For an array of macroeconomic reasons (one of them being a glut of cheap aluminum cans from large aluminum mills in the ’90s), the original plan didn’t pan out, and Golden Aluminum was spun off and ultimately purchased by private investors.

Today, the $100 million company makes colored sheeting – not for entire beer cans but for such obscure parts as the can tab, the wine bottle cap and the ends of infant food formulas. It uses roughly 141 million shredded aluminum cans annually as raw material, and a unique Golden Block Caster technique said to use nearly a quarter less natural gas than conventional aluminum sheet producers.
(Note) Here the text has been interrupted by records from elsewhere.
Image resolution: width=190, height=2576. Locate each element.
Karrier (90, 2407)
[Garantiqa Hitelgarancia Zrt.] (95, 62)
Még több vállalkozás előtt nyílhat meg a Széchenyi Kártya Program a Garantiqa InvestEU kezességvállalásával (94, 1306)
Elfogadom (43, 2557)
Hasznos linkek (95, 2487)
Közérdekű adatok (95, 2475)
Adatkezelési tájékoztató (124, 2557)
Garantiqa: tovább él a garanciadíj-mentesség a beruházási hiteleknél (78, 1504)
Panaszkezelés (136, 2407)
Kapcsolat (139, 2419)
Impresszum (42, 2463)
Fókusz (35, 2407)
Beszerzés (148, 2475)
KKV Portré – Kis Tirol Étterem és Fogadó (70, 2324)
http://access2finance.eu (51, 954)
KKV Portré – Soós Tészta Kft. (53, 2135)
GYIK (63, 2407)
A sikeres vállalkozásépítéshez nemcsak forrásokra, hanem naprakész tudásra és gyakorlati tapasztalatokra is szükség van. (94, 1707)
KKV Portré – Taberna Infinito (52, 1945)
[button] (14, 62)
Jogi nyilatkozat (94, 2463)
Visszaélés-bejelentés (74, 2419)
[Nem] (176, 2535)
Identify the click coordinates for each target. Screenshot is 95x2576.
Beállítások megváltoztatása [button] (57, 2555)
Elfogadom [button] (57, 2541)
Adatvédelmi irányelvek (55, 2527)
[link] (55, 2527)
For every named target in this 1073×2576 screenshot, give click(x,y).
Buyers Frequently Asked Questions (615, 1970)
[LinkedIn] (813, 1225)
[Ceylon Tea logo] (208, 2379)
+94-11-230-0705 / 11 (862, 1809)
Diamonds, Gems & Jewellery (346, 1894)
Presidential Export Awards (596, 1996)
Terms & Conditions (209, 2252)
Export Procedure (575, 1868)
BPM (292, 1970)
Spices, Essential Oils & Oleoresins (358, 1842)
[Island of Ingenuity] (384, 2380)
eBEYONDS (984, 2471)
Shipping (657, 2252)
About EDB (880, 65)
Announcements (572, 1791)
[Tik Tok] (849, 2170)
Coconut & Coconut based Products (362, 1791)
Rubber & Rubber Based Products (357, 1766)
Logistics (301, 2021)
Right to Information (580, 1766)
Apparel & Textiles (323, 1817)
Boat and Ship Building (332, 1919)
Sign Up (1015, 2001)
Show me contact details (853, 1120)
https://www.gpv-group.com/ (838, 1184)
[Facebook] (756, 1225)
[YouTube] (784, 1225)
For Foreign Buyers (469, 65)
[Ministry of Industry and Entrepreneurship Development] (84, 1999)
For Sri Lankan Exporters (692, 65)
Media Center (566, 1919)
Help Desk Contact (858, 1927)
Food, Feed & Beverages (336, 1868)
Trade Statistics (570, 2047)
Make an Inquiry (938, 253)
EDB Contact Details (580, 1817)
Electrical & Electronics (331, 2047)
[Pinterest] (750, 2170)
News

It’s also working on a new technology to add color to the sheeting without the use of toxic volatile organic compounds.

“Companies want more sustainable options, and I believe I have a solution,” says Lorentzen, who believes the time is ripe to get the company back to supplying aluminum for entire cans. “It’s going to take a while, but it is my intention to turn our process into one that improves the entire beverage in a can industry.

“We are a tiny company, but we can make a big difference.”